A school in Wembley has been downgraded to the lowest possible Ofsted rating, leading some parents to ‘lose confidence’ in it. Byron Court Primary School has slumped from outstanding to inadequate, with racism said to be ‘used casually’ by pupils as part of day-to-day conversations.

Located on Spencer Road in Wembley, Byron Court provides education to 872 pupils, ranging from ages four to eleven. It was given an outstanding rating when it was last inspected in 2012, but a scathing report following inspections on November 28 and 29 last year highlighted the school’s ‘marked deterioration’.

The school had been exempt from routine inspections until 2020 so there had been a longer gap than usual between visits. The report noted ‘significant changes’ at the school since the last inspection, leaving it with ‘insufficient capacity’ to run effectively and too much responsibility being held by too few people.

Pupils’ behaviour and attitudes are said to have ‘significantly declined’ over time. In lessons, students disrupt their own learning and that of others, whilst break-times are described as ‘chaotic’ even when there is a member of staff on duty.

Some pupils, parents, and carers all raised concerns about bullying but feel they are not dealt with properly by staff and the behaviour continues. Other serious cases of bad behaviour, including racism and sexual harassment, are ‘not thoroughly dealt with or followed up’, according to the report. The use of racist language has been ‘normalised’, with too few steps being taken to crack down on it.

Inspectors criticised the school’s ‘turbulent leadership’, which they claimed has led to a ‘sharp decline in standards’ in all aspects of school life. Management was said to be ‘overloaded by the scale and amount of work needed’ to improve its outcomes, leading to some parents having ‘lost confidence’ in the school and its expectations for their children.

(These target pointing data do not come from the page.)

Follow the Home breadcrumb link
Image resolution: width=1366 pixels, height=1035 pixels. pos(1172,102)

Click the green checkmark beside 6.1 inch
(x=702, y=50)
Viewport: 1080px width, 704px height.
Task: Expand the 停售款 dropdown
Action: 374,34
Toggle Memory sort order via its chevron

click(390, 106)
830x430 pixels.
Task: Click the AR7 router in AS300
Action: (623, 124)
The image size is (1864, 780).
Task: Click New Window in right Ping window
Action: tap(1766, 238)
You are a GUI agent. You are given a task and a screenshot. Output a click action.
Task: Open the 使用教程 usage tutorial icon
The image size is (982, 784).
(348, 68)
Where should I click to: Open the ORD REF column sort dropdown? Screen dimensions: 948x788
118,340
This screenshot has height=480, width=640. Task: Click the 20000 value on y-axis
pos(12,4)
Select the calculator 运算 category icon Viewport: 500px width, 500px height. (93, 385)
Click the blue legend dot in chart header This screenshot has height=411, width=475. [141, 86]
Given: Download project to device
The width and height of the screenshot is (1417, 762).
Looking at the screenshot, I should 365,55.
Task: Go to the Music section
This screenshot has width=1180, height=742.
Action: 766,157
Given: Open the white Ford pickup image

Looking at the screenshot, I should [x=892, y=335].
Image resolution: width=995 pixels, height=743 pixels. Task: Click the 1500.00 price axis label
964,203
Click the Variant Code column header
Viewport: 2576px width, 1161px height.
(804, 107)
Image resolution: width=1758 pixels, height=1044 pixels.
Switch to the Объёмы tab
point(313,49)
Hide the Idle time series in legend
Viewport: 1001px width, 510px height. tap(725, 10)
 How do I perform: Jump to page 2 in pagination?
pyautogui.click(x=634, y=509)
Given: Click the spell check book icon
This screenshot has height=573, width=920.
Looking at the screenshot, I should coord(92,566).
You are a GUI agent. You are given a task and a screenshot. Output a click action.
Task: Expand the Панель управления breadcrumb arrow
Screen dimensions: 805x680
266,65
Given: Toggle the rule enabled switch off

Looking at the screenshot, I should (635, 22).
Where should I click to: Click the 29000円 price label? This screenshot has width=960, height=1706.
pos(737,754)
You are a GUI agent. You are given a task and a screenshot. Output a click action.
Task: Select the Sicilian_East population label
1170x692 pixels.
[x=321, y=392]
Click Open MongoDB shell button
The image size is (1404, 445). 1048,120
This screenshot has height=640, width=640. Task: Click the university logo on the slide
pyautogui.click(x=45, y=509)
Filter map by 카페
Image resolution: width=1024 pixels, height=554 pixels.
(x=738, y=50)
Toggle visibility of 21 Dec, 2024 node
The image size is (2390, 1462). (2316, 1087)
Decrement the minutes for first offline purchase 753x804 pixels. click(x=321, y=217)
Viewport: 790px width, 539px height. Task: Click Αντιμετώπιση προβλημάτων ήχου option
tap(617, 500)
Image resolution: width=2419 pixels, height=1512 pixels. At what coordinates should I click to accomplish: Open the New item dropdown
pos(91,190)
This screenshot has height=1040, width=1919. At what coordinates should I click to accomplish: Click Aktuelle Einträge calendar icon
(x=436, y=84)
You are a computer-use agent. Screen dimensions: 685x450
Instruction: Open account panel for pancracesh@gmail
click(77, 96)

Pupils are ‘not receiving an acceptable standard of education’, including those with Special Educational Needs and Disabilities (SEND) who are given ‘too little attention’. Often their needs are ‘not identified and met’, meaning they are not progressing well-enough through the curriculum, according to inspectors.

The school was praised for its range of clubs and school outings available to the pupils, as well as for its successful work alongside parents to improve attendance and staff are positive about the support they receive with their well-being.

The school has also taken steps to address the curriculum deficiencies but the leadership is said to have been ‘severely hampered’ in its ability to deliver the curriculum well due to reduced staffing numbers.

Ahead of a follow up visit, inspectors recommended that all staff receive further training so they have the expertise to meet pupils’ needs and make sure that suitable leadership arrangements are in place. They also suggested the school focus on improving behaviour by reviewing its policies and practices, as well as making improvements to the curriculum.

Richard Sternberg, the acting headteacher at Byron Court, accepted that the improvements outlined in the report ‘must be addressed urgently’. He added: “The leadership team and governors have already started making significant improvements to ensure that the school provides the best possible learning environment for children.”

A spokesperson for Brent Council, the school’s local authority, said: “Since the recent Ofsted inspection of Byron Court Primary School in November 2023, the local authority has been working closely with the school’s leadership team to address the issues raised.”

They added: “A new Chair and Vice Chair of Governors are now in place following the resignation of the previous Chair and Vice Chair. Our absolute priority is the wellbeing of the school’s pupils who deserve the best quality education.”